TASK ITEM:
Copy out the entries below exactly as they stand, but only from the line containing "Enable the M" through the line containing "Task: Click the Help center button".

INPUT FOR THIS TASK:
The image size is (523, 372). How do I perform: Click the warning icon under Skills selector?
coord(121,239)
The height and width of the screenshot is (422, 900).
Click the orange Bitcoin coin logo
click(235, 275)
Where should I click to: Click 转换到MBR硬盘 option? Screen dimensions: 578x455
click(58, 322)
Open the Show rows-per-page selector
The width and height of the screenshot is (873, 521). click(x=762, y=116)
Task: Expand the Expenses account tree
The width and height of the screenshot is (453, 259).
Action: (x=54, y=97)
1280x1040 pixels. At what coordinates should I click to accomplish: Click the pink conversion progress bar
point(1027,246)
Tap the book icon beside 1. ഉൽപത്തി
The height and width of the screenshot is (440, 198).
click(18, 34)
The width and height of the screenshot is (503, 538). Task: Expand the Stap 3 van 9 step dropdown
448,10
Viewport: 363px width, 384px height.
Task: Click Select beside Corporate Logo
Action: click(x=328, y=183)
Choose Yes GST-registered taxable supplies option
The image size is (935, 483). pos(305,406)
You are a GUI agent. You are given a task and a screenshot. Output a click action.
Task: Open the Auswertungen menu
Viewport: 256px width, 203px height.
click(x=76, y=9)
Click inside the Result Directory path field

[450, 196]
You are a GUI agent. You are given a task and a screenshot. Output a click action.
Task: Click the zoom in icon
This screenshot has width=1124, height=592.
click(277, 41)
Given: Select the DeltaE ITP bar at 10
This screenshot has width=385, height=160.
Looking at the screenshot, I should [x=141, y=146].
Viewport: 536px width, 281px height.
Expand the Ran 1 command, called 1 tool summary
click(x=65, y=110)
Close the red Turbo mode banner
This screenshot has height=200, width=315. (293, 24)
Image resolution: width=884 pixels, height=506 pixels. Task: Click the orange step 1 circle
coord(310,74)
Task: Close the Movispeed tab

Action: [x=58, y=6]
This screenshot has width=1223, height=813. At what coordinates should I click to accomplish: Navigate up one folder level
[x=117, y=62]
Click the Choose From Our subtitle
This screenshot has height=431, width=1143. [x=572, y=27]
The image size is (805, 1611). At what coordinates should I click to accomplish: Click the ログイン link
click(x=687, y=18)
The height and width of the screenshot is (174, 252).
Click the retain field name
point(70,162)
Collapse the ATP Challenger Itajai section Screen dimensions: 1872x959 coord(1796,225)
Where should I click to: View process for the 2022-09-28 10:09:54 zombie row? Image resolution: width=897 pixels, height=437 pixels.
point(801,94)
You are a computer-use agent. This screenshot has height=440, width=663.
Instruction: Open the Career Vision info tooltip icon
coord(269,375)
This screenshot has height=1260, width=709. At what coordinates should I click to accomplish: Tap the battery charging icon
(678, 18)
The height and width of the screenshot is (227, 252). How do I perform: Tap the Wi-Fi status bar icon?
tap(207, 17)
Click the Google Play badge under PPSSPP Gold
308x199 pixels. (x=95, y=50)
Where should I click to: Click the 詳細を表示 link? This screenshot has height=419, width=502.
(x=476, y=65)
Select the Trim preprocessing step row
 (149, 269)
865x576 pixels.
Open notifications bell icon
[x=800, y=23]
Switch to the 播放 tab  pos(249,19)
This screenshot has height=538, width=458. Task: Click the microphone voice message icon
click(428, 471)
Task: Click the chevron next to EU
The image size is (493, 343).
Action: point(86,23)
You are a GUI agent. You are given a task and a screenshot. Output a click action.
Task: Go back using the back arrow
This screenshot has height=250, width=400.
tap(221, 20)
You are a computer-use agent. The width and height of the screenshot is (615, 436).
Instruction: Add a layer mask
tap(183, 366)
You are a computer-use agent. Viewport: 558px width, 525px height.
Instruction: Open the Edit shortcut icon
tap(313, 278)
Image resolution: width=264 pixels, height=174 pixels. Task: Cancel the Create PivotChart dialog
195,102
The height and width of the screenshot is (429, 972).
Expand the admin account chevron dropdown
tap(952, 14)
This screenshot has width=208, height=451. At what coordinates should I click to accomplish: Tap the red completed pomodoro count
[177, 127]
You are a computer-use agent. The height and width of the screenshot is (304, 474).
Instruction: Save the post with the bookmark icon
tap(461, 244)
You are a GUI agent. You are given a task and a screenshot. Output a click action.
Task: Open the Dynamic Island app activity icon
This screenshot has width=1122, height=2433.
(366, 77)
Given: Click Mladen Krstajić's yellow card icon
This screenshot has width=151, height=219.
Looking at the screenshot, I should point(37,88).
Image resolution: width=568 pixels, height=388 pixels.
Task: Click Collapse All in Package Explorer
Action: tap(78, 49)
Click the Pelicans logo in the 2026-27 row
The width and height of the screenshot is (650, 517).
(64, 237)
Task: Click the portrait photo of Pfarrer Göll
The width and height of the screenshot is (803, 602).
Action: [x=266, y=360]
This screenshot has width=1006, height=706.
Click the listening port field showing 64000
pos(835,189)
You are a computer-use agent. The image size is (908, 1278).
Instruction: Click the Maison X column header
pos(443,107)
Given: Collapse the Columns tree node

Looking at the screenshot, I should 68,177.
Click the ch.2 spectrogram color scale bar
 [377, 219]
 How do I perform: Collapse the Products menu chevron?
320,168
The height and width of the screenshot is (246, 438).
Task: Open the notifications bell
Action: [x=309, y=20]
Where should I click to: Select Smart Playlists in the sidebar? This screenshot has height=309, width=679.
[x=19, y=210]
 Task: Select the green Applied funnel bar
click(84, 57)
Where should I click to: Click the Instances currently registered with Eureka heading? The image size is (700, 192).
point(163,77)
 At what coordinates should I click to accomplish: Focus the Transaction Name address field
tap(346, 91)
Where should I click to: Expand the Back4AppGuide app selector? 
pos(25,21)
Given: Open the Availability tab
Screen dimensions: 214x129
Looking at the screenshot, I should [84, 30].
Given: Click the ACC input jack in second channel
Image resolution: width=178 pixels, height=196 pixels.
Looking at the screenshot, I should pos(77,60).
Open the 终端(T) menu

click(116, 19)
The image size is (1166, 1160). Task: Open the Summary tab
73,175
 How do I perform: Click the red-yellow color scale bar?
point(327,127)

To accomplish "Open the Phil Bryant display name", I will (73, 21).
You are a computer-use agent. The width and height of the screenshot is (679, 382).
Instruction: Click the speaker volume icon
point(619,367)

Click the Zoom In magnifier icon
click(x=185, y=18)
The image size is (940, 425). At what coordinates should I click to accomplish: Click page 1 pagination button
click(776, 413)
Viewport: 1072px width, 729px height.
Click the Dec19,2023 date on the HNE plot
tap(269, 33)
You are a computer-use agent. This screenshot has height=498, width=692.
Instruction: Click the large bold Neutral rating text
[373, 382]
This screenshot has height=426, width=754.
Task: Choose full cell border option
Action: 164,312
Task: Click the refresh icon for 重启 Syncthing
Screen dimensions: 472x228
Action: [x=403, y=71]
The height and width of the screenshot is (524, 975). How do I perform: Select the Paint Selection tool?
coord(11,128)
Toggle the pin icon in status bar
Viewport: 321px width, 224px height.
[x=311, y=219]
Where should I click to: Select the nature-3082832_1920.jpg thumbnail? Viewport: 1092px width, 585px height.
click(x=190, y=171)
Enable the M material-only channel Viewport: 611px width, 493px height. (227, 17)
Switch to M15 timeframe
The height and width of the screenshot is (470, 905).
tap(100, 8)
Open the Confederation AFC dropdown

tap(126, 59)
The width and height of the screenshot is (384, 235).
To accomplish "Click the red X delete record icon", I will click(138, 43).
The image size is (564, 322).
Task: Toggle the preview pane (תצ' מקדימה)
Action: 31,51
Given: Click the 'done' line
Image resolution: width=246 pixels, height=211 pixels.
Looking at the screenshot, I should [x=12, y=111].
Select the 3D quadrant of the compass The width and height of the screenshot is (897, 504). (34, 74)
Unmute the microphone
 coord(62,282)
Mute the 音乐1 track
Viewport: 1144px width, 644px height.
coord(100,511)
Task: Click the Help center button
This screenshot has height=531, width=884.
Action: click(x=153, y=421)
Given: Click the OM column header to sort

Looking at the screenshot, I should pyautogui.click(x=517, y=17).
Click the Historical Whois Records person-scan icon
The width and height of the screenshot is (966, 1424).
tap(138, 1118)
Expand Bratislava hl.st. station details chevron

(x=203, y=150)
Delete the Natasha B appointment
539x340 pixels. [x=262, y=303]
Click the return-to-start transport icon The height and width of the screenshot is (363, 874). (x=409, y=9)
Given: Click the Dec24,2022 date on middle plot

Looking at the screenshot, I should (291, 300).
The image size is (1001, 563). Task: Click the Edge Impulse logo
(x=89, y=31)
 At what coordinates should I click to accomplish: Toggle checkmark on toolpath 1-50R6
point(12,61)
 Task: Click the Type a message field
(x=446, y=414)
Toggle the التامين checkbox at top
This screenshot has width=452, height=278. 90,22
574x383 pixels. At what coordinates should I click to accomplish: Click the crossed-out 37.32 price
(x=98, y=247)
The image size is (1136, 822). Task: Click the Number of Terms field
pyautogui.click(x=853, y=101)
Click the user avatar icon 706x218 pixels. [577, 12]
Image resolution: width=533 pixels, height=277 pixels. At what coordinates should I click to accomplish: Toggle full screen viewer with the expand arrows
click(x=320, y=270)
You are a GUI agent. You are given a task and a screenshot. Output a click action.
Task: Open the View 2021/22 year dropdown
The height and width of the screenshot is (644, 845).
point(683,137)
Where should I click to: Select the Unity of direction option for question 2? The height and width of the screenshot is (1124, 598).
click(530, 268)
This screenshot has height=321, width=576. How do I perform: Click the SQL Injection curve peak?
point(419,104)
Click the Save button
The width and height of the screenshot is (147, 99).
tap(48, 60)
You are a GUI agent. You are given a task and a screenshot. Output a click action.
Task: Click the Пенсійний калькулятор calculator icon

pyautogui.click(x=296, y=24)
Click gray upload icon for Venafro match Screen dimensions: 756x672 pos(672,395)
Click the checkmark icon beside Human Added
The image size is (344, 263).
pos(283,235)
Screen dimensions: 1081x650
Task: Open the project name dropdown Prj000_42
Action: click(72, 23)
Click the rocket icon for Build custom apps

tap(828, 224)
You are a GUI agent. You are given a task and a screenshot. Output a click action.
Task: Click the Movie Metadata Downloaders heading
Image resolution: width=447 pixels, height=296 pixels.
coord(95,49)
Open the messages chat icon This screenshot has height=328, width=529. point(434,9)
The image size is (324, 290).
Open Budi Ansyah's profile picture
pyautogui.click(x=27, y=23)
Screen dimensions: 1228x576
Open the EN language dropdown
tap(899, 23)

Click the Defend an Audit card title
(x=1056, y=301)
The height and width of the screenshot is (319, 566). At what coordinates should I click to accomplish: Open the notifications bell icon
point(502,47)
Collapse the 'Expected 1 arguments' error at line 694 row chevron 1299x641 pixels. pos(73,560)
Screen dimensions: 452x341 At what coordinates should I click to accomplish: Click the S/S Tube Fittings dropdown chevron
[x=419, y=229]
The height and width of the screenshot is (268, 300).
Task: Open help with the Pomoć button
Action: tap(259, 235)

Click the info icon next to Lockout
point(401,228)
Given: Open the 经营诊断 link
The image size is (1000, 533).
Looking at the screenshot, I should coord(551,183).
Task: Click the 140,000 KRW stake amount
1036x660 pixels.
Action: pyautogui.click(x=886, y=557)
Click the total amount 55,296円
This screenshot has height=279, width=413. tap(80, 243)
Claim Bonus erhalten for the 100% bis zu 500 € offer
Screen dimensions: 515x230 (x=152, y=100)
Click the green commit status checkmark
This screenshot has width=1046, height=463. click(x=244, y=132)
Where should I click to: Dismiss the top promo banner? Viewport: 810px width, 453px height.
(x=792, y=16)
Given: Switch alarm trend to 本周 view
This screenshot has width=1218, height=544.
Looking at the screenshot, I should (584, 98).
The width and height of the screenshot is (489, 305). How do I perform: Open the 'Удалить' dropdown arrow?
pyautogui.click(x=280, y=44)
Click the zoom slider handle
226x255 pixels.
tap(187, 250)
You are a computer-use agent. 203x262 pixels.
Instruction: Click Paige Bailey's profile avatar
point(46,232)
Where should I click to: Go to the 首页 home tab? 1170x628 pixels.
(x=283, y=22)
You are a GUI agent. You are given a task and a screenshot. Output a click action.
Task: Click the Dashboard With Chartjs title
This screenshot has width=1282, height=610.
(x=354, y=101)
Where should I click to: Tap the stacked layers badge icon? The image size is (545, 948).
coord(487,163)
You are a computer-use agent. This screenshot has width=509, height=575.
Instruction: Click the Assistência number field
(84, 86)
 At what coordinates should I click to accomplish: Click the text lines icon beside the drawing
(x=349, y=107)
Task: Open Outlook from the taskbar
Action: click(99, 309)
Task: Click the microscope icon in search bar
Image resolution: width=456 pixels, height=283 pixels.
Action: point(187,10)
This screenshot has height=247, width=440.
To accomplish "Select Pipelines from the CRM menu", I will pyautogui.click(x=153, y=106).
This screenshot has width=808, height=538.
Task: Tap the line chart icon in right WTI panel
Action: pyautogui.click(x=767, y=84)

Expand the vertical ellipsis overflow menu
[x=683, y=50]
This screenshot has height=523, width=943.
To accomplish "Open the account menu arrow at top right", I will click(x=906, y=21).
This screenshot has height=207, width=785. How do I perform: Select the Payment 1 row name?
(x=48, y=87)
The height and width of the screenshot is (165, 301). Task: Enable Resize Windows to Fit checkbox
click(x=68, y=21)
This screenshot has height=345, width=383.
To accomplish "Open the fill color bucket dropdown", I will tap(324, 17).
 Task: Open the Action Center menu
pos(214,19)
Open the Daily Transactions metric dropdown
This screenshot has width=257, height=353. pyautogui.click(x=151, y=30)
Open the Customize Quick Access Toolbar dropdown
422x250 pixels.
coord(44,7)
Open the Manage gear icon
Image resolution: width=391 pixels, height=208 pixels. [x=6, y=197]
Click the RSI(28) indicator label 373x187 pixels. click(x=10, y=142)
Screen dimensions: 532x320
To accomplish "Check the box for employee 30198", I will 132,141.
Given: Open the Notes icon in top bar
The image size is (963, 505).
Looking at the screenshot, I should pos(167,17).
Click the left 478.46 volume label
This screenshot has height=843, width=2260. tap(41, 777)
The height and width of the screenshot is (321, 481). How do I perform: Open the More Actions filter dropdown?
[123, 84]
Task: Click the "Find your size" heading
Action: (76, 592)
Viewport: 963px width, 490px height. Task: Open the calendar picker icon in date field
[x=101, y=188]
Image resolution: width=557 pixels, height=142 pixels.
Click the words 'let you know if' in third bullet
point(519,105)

SOLUTION:
Enable the M material-only channel Viewport: 611px width, 493px height. (227, 17)
Switch to M15 timeframe
The height and width of the screenshot is (470, 905).
tap(100, 8)
Open the Confederation AFC dropdown

tap(126, 59)
The width and height of the screenshot is (384, 235).
To accomplish "Click the red X delete record icon", I will click(138, 43).
The image size is (564, 322).
Task: Toggle the preview pane (תצ' מקדימה)
Action: 31,51
Given: Click the 'done' line
Image resolution: width=246 pixels, height=211 pixels.
Looking at the screenshot, I should [x=12, y=111].
Select the 3D quadrant of the compass The width and height of the screenshot is (897, 504). (34, 74)
Unmute the microphone
 coord(62,282)
Mute the 音乐1 track
Viewport: 1144px width, 644px height.
coord(100,511)
Task: Click the Help center button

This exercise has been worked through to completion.